My favorite Bible for my personal study, is a Key Word Study Bible. One of the key features of this Bible, is that most verses have the key words in each passage underlined and with a reference number for the corresponding Hebrew or Greek Word that the English word was translated from. I have found that studying with this resource helps me go deeper. By looking at the words in the original languages, I have discovered so much more depth to God’s Word.
This brings us to the word, poieo. When I first encountered this word, I found it in Acts 1:1. Here is the verse as found in the King James:
“The former treatise have I made, O Theophilus, of all that Jesus began both to do and teach.”
What interested me is that the words “to do” were underlined and noted as key words in the passage. My first thought was, ‘how much deeper of a meaning can there be?’ I mean, ‘to do‘ seems to be obvious enough with not a lot of digging necessary. Yet, I was intrigued by this and looked it up.
In one of the resources I searched through, it stated that one of the meanings of this word was to do something once in such a way that it took on a life of it’s own. What beautiful illustration of the works of God. Jesus did not just do ‘good deeds’ or ‘religious rituals’ that were in essence, dead works. Instead, just like in the creation account, God did things once and gave everything life and seed within itself. Likewise, with life, He gave command to ‘go forth multiply, and fill the earth,’ and ‘to reproduce’ after our kind.
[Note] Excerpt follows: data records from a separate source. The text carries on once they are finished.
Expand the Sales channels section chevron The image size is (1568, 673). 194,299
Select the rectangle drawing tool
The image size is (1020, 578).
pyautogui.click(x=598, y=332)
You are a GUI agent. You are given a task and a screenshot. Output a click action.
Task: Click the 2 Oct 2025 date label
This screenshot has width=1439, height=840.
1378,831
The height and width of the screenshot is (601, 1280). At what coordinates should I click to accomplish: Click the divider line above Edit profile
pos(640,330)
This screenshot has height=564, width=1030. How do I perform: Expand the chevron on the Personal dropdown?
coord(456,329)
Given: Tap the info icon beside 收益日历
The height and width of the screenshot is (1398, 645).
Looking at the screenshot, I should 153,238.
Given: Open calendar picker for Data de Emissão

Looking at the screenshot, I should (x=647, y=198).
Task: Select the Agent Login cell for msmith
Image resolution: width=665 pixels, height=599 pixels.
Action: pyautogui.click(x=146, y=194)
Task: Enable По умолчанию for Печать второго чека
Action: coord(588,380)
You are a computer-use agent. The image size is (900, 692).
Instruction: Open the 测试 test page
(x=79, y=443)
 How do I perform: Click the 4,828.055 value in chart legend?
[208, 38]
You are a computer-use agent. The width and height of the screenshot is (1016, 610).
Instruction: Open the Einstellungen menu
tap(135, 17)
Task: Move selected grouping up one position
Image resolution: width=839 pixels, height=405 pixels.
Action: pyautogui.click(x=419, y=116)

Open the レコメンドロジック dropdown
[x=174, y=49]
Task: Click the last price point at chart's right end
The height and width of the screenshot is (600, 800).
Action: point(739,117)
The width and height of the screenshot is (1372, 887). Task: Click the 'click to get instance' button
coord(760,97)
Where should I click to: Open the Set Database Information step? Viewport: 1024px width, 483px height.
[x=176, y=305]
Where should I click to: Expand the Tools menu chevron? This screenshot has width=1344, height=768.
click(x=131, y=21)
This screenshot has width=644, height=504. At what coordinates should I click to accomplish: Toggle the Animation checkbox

I can see the same in discipleship, the Gospel, and the Church. Jesus came to earth, born of a virgin. When the time was right, he began both ‘to do and teach’ in such a way, that His 3+ years of ministry would create a new life-giving covenant, a new body in the Church, and then He would breath life into it (and us) through His Spirit. This He did once, and it has taken on a life in and of itself. It work has lasted 2,000 years and will remain until He once again comes for His Bride.
Our challenge?
What are we doing with our lives? What are we doing with our new life in Christ? What are we doing with the time, talents, abilities, opportunities, and resources God has given us? Are we exercising our faith and utilizing our gifts in such a way, that what we are doing will take on a life outside of us and carry on without us?
The Dead Works of religion and doing what we think will please God is something that we should all repent of. Everything we strive for should be to give life to others that can only come through the True Gospel of Jesus.
Hebrews 6:1 reads, “Therefore leaving the principles of the doctrine of Christ, let us go on unto perfection; not laying again the foundation of repentance from dead works, and of faith toward God.”
Additionally, Hebrews 9:14 speaks to this asking, “How much more shall the blood of Christ, who through the eternal Spirit offered himself without spot to God, purge your conscience from dead works to serve the living God?”
We cannot serve the Living God with Dead Works.